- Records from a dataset

-*-*-

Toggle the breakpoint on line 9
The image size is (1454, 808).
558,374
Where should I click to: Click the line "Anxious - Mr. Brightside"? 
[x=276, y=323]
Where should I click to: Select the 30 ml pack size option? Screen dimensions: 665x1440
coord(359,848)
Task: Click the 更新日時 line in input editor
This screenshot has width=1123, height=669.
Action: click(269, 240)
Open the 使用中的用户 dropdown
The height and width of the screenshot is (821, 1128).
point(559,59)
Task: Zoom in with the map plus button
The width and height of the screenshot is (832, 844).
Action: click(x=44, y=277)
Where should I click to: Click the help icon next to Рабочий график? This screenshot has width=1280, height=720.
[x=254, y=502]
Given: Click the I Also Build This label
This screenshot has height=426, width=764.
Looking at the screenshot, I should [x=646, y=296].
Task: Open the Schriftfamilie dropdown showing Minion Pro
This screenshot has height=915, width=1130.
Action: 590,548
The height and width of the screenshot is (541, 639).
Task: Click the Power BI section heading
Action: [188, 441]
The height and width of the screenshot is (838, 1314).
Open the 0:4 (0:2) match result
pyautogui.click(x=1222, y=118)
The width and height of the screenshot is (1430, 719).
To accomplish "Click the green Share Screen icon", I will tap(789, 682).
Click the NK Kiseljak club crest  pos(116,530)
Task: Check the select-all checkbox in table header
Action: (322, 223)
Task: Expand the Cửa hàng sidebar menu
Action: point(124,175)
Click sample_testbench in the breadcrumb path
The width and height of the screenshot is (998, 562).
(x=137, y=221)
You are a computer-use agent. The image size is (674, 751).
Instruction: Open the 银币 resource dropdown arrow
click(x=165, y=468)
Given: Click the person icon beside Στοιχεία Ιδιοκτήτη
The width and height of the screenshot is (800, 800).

-*-*-

- Given exercise
Put every line of the material above into a numbered list, omitting any blank lines.

- Result of this task
1. Toggle the breakpoint on line 9
2. The image size is (1454, 808).
3. 558,374
4. Where should I click to: Click the line "Anxious - Mr. Brightside"? 
5. [x=276, y=323]
6. Where should I click to: Select the 30 ml pack size option? Screen dimensions: 665x1440
7. coord(359,848)
8. Task: Click the 更新日時 line in input editor
9. This screenshot has width=1123, height=669.
10. Action: click(269, 240)
11. Open the 使用中的用户 dropdown
12. The height and width of the screenshot is (821, 1128).
13. point(559,59)
14. Task: Zoom in with the map plus button
15. The width and height of the screenshot is (832, 844).
16. Action: click(x=44, y=277)
17. Where should I click to: Click the help icon next to Рабочий график? This screenshot has width=1280, height=720.
18. [x=254, y=502]
19. Given: Click the I Also Build This label
20. This screenshot has height=426, width=764.
21. Looking at the screenshot, I should [x=646, y=296].
22. Task: Open the Schriftfamilie dropdown showing Minion Pro
23. This screenshot has height=915, width=1130.
24. Action: 590,548
25. The height and width of the screenshot is (541, 639).
26. Task: Click the Power BI section heading
27. Action: [188, 441]
28. The height and width of the screenshot is (838, 1314).
29. Open the 0:4 (0:2) match result
30. pyautogui.click(x=1222, y=118)
31. The width and height of the screenshot is (1430, 719).
32. To accomplish "Click the green Share Screen icon", I will tap(789, 682).
33. Click the NK Kiseljak club crest  pos(116,530)
34. Task: Check the select-all checkbox in table header
35. Action: (322, 223)
36. Task: Expand the Cửa hàng sidebar menu
37. Action: point(124,175)
38. Click sample_testbench in the breadcrumb path
39. The width and height of the screenshot is (998, 562).
40. (x=137, y=221)
41. You are a computer-use agent. The image size is (674, 751).
42. Instruction: Open the 银币 resource dropdown arrow
43. click(x=165, y=468)
44. Given: Click the person icon beside Στοιχεία Ιδιοκτήτη
45. The width and height of the screenshot is (800, 800).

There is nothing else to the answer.